Nel dibattito profondo e appassionato circa la legge contro l’omo-transfobia per chi cerca di pensare e far pensare si pongono delle questioni fondamentali, che superano il livello politico- partitico e giuridico-legislativo. E il teologo non le può accantonare assistendo dalla finestra al susseguirsi degli eventi. Tanto più che egli è, e non può non essere, cittadino consapevole della propria appartenenza alla città di Dio e a quella degli uomini, senza confusione, ma anche senza separazione, come recita il Concilio di Calcedonia. Una recente intervista a Stefano Fassina, intellettuale e parlamentare di sinistra, ha messo in luce un nodo teorico decisivo: «La questione fondamentale è che l’articolo 1 [dell’attuale disegno di legge] contiene una visione antropologica. E una visione antropologica non può essere legge dello Stato. Il rafforzamento necessario e urgente della normativa antidiscriminatoria non può essere legato, mi ripeto ancora per essere più chiaro possibile, a una visione antropologica» (Avvenire 7 luglio 2021).

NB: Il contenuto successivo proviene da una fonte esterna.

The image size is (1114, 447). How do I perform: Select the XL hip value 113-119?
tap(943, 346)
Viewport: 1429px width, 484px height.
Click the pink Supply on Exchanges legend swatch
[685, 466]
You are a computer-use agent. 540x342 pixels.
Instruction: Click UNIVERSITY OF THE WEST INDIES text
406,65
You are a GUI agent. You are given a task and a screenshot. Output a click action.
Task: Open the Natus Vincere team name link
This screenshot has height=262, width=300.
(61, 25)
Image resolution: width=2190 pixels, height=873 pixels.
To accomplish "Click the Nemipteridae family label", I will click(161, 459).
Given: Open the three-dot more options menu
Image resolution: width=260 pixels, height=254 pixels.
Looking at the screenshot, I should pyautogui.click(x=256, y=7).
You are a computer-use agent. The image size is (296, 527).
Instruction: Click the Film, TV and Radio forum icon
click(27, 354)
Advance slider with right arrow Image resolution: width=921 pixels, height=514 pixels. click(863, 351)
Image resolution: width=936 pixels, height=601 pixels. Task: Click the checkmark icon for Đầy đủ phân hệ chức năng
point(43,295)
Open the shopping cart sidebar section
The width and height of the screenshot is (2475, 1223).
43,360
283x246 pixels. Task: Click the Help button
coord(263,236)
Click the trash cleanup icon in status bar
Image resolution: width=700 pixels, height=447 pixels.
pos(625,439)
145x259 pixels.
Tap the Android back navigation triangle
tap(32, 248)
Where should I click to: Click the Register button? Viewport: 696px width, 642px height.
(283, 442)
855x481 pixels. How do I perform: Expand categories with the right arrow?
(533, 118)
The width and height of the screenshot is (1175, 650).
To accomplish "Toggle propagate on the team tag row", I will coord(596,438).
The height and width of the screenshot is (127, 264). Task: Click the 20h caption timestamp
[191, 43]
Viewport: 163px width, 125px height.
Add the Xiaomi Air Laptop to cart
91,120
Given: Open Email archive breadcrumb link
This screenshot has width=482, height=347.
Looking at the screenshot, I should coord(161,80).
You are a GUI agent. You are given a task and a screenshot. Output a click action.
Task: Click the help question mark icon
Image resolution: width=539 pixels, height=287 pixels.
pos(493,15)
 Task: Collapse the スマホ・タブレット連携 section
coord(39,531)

Che cosa è in gioco, se non l’umano, che si caratterizza per il passaggio (in questa terra) di un 'io' in una corporeità, fisica e determinata, il cui realismo non può essere facilmente eluso a favore di un soggettivismo indiscriminato? Viene dunque alla ribalta la discussione sulla 'persona', sui suoi inalienabili diritti e doveri, ma anche sulla visione che la società e lo Stato sono chiamati a esprimere di questa singolarità inviolabile, di cui la legge dovrebbe garantire in primo luogo la sussistenza, condannando ogni forma di violenza nei suoi confronti.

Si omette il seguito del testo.